TASK OBJECTIVE - Rewrite all of the records below, replacing every occurrence of "Image resolution" with "Screenshot resolution" and leaving everything else unchanged.
*****
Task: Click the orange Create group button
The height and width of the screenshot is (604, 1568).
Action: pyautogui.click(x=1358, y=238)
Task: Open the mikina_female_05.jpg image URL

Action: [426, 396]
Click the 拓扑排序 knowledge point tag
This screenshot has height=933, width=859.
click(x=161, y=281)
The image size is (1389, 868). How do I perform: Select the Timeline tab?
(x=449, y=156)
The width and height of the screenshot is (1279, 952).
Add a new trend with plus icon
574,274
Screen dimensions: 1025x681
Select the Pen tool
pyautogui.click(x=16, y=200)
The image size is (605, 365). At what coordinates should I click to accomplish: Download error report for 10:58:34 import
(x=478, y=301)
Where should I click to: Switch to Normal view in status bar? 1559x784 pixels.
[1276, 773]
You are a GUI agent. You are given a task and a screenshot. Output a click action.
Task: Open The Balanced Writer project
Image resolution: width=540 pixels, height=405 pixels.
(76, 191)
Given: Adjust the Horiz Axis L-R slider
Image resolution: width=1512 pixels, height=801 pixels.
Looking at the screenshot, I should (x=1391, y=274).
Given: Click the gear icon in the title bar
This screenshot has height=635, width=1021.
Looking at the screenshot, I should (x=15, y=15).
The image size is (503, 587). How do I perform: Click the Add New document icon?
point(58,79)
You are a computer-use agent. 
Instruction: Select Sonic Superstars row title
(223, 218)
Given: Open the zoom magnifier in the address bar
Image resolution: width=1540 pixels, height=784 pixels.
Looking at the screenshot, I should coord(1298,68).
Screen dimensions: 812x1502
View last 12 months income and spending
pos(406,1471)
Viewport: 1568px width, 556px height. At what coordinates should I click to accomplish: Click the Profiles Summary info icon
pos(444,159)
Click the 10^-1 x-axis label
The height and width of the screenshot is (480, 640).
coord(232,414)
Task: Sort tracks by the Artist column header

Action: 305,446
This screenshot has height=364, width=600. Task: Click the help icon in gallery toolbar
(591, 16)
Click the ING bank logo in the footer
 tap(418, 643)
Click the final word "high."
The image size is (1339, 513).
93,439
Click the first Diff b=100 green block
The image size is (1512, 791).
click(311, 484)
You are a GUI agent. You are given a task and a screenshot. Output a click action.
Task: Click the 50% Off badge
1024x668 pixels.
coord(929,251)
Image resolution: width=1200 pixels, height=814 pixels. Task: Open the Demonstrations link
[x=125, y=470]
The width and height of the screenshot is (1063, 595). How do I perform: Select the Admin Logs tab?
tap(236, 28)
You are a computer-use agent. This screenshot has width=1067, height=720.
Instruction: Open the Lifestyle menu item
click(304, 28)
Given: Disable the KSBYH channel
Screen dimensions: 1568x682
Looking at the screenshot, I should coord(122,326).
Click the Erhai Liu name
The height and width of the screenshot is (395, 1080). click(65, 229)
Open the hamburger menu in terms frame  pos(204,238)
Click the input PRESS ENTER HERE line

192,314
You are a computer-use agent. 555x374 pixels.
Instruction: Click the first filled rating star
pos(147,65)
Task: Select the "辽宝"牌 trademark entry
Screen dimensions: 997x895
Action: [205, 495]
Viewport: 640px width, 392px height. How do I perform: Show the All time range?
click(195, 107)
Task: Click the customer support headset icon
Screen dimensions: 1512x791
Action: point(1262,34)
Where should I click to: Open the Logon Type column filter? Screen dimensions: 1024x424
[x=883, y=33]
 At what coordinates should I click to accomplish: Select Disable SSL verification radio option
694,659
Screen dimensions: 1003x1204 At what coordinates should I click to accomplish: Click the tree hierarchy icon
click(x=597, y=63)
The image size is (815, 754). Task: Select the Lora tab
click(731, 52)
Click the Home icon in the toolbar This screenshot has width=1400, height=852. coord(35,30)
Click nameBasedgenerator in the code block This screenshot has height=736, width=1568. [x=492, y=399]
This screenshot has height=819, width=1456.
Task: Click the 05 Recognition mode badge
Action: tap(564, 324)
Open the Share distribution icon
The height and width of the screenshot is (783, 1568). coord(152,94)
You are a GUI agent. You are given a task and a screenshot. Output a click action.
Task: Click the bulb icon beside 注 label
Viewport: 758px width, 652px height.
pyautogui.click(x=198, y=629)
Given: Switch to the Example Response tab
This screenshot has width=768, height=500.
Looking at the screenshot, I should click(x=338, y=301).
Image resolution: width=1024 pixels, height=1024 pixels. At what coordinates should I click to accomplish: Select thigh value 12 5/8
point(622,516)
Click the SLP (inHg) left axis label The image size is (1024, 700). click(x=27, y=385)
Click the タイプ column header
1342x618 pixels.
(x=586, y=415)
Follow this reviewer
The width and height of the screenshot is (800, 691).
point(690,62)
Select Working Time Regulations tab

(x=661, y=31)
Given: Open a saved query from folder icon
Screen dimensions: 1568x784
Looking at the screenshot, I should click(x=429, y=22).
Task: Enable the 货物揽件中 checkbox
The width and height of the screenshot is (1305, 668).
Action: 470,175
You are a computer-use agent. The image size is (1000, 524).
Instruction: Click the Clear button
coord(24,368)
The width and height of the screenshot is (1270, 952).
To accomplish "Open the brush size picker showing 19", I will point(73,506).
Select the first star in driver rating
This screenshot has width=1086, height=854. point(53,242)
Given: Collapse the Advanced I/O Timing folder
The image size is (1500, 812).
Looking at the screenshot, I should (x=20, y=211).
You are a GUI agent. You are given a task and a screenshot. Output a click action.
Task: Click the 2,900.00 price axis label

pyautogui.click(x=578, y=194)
*****
SOLUTION TO THIS PROBLEM -
Task: Click the orange Create group button
The height and width of the screenshot is (604, 1568).
Action: pyautogui.click(x=1358, y=238)
Task: Open the mikina_female_05.jpg image URL

Action: [426, 396]
Click the 拓扑排序 knowledge point tag
This screenshot has height=933, width=859.
click(x=161, y=281)
The image size is (1389, 868). How do I perform: Select the Timeline tab?
(x=449, y=156)
The width and height of the screenshot is (1279, 952).
Add a new trend with plus icon
574,274
Screen dimensions: 1025x681
Select the Pen tool
pyautogui.click(x=16, y=200)
The image size is (605, 365). At what coordinates should I click to accomplish: Download error report for 10:58:34 import
(x=478, y=301)
Where should I click to: Switch to Normal view in status bar? 1559x784 pixels.
[1276, 773]
You are a GUI agent. You are given a task and a screenshot. Output a click action.
Task: Open The Balanced Writer project
Screenshot resolution: width=540 pixels, height=405 pixels.
(76, 191)
Given: Adjust the Horiz Axis L-R slider
Screenshot resolution: width=1512 pixels, height=801 pixels.
Looking at the screenshot, I should (x=1391, y=274).
Given: Click the gear icon in the title bar
This screenshot has height=635, width=1021.
Looking at the screenshot, I should (x=15, y=15).
The image size is (503, 587). How do I perform: Click the Add New document icon?
point(58,79)
You are a computer-use agent. 
Instruction: Select Sonic Superstars row title
(223, 218)
Given: Open the zoom magnifier in the address bar
Screenshot resolution: width=1540 pixels, height=784 pixels.
Looking at the screenshot, I should coord(1298,68).
Screen dimensions: 812x1502
View last 12 months income and spending
pos(406,1471)
Viewport: 1568px width, 556px height. At what coordinates should I click to accomplish: Click the Profiles Summary info icon
pos(444,159)
Click the 10^-1 x-axis label
The height and width of the screenshot is (480, 640).
coord(232,414)
Task: Sort tracks by the Artist column header

Action: 305,446
This screenshot has height=364, width=600. Task: Click the help icon in gallery toolbar
(591, 16)
Click the ING bank logo in the footer
 tap(418, 643)
Click the final word "high."
The image size is (1339, 513).
93,439
Click the first Diff b=100 green block
The image size is (1512, 791).
click(311, 484)
You are a GUI agent. You are given a task and a screenshot. Output a click action.
Task: Click the 50% Off badge
1024x668 pixels.
coord(929,251)
Screenshot resolution: width=1200 pixels, height=814 pixels. Task: Open the Demonstrations link
[x=125, y=470]
The width and height of the screenshot is (1063, 595). How do I perform: Select the Admin Logs tab?
tap(236, 28)
You are a computer-use agent. This screenshot has width=1067, height=720.
Instruction: Open the Lifestyle menu item
click(304, 28)
Given: Disable the KSBYH channel
Screen dimensions: 1568x682
Looking at the screenshot, I should coord(122,326).
Click the Erhai Liu name
The height and width of the screenshot is (395, 1080). click(65, 229)
Open the hamburger menu in terms frame  pos(204,238)
Click the input PRESS ENTER HERE line

192,314
You are a computer-use agent. 555x374 pixels.
Instruction: Click the first filled rating star
pos(147,65)
Task: Select the "辽宝"牌 trademark entry
Screen dimensions: 997x895
Action: [205, 495]
Viewport: 640px width, 392px height. How do I perform: Show the All time range?
click(195, 107)
Task: Click the customer support headset icon
Screen dimensions: 1512x791
Action: point(1262,34)
Where should I click to: Open the Logon Type column filter? Screen dimensions: 1024x424
[x=883, y=33]
 At what coordinates should I click to accomplish: Select Disable SSL verification radio option
694,659
Screen dimensions: 1003x1204 At what coordinates should I click to accomplish: Click the tree hierarchy icon
click(x=597, y=63)
The image size is (815, 754). Task: Select the Lora tab
click(731, 52)
Click the Home icon in the toolbar This screenshot has width=1400, height=852. coord(35,30)
Click nameBasedgenerator in the code block This screenshot has height=736, width=1568. [x=492, y=399]
This screenshot has height=819, width=1456.
Task: Click the 05 Recognition mode badge
Action: tap(564, 324)
Open the Share distribution icon
The height and width of the screenshot is (783, 1568). coord(152,94)
You are a GUI agent. You are given a task and a screenshot. Output a click action.
Task: Click the bulb icon beside 注 label
Viewport: 758px width, 652px height.
pyautogui.click(x=198, y=629)
Given: Switch to the Example Response tab
This screenshot has width=768, height=500.
Looking at the screenshot, I should click(x=338, y=301).
Screenshot resolution: width=1024 pixels, height=1024 pixels. At what coordinates should I click to accomplish: Select thigh value 12 5/8
point(622,516)
Click the SLP (inHg) left axis label The image size is (1024, 700). click(x=27, y=385)
Click the タイプ column header
1342x618 pixels.
(x=586, y=415)
Follow this reviewer
The width and height of the screenshot is (800, 691).
point(690,62)
Select Working Time Regulations tab

(x=661, y=31)
Given: Open a saved query from folder icon
Screen dimensions: 1568x784
Looking at the screenshot, I should click(x=429, y=22).
Task: Enable the 货物揽件中 checkbox
The width and height of the screenshot is (1305, 668).
Action: 470,175
You are a computer-use agent. The image size is (1000, 524).
Instruction: Click the Clear button
coord(24,368)
The width and height of the screenshot is (1270, 952).
To accomplish "Open the brush size picker showing 19", I will point(73,506).
Select the first star in driver rating
This screenshot has width=1086, height=854. point(53,242)
Given: Collapse the Advanced I/O Timing folder
The image size is (1500, 812).
Looking at the screenshot, I should (x=20, y=211).
You are a GUI agent. You are given a task and a screenshot. Output a click action.
Task: Click the 2,900.00 price axis label

pyautogui.click(x=578, y=194)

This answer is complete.